◆ **Passage provided**:
[Start of section]

How come Edberg has such a high unreturned serve percentage?

mcs1970

Hall of Fame
most tennis players (most athletes, really) who rely on a particularly athletic, explosive approach to their sport tend to drop off a cliff at some point. edberg played a young man's brand of tennis. i think about mike tyson the same way--even had he not gotten bogged down by his various issues, that high intensity peek-a-boo style isn't the kind of thing you can 'coast' on in your later years, he was never gonna be a force past his mid-late 20s.

I think it was a different time in Tennis too. Most studs retired young or peaked late 20s Connors and to some extent Agassi were exceptions.

If you look at Edberg’s game as opposed to what the big 3 have to put up with in terms of long drawn out baseline battles these days even at their ages. their games take much more of a toll on the body than did Edberg’s. But everything is different now. Diet, Fitness, Off the court recuparation and medical science. Most importantly the mindset that 30 is not too old.

[End of section]

[Stored data]
[Start of section]

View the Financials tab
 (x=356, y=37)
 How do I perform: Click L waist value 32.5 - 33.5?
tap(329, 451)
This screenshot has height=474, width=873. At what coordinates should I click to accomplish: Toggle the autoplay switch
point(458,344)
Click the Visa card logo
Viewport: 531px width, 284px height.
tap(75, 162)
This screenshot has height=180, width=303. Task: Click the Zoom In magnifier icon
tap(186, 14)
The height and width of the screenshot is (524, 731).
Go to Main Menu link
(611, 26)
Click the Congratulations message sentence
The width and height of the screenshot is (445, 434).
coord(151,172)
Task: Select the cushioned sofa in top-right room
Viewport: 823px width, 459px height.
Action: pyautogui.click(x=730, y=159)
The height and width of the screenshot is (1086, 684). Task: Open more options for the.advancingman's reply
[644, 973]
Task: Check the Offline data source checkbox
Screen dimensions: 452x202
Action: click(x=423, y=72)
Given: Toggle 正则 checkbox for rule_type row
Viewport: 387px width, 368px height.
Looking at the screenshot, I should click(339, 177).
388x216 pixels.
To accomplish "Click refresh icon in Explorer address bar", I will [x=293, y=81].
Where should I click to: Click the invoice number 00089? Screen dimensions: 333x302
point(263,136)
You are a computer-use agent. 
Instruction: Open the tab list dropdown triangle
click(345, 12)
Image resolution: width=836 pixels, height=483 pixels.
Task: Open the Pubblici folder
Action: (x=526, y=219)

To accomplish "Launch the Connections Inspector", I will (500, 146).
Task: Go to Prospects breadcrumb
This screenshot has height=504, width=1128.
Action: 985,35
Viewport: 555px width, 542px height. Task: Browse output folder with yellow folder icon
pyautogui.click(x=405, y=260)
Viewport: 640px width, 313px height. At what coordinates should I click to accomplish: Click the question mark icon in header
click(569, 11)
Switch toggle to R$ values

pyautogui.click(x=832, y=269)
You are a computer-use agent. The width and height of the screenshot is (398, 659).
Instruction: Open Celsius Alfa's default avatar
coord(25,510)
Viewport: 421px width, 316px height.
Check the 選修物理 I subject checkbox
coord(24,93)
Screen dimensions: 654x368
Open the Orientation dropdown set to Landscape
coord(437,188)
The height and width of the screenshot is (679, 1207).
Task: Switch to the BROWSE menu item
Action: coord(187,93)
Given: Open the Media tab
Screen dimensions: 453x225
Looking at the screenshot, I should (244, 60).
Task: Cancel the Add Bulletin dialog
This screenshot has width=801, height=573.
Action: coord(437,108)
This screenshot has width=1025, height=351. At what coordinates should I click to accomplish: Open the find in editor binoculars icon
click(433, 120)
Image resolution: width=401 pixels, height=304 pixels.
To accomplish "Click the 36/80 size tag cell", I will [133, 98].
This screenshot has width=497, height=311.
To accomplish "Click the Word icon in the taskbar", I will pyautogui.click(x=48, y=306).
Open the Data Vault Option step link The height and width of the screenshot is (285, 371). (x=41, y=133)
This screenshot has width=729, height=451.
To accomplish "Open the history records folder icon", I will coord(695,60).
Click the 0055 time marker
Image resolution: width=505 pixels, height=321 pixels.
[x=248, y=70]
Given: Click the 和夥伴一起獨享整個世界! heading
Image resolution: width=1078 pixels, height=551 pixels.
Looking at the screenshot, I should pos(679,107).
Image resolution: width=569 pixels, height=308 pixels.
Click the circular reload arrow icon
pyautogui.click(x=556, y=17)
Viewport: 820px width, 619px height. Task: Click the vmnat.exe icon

[End of section]

◆ **How to complete this task**: Reproduce the full forum thread about Edberg's serve word for word, from its title through its final sentence.

◆ **Exercise solution**:
How come Edberg has such a high unreturned serve percentage?

mcs1970

Hall of Fame
most tennis players (most athletes, really) who rely on a particularly athletic, explosive approach to their sport tend to drop off a cliff at some point. edberg played a young man's brand of tennis. i think about mike tyson the same way--even had he not gotten bogged down by his various issues, that high intensity peek-a-boo style isn't the kind of thing you can 'coast' on in your later years, he was never gonna be a force past his mid-late 20s.

I think it was a different time in Tennis too. Most studs retired young or peaked late 20s Connors and to some extent Agassi were exceptions.

If you look at Edberg’s game as opposed to what the big 3 have to put up with in terms of long drawn out baseline battles these days even at their ages. their games take much more of a toll on the body than did Edberg’s. But everything is different now. Diet, Fitness, Off the court recuparation and medical science. Most importantly the mindset that 30 is not too old.